Darwin Phelps (April 17, 1807 – December 14, 1879) was a Republican member of the U.S. House of Representatives from Pennsylvania.

Biography
Darwin Phelps was born in East Granby, Connecticut.  He was left an orphan at an early age and went to live with his grandparents in Portage, Ohio, where he completed preparatory studies.  He attended Western University in Pittsburgh, Pennsylvania.

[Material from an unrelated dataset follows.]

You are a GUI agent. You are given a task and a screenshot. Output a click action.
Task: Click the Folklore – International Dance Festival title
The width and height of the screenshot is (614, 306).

He studied law in Pittsburgh, was admitted to the bar and commenced practice in Kittanning, Pennsylvania, in 1835.  He was a member of the board of trustees of Kittanning Academy, a member of the town council in 1841 and 1848, and burgess in 1844, 1845, 1849, 1852, 1855, 1858, 1859, and 1861.  He was an unsuccessful Republican candidate for auditor general in 1856.  He was a delegate to the 1860 Republican National Convention.

Phelps served as major of the Twenty-second Regiment, Pennsylvania Volunteer Militia, in 1862.  He was member of the Pennsylvania State House of Representatives in 1865.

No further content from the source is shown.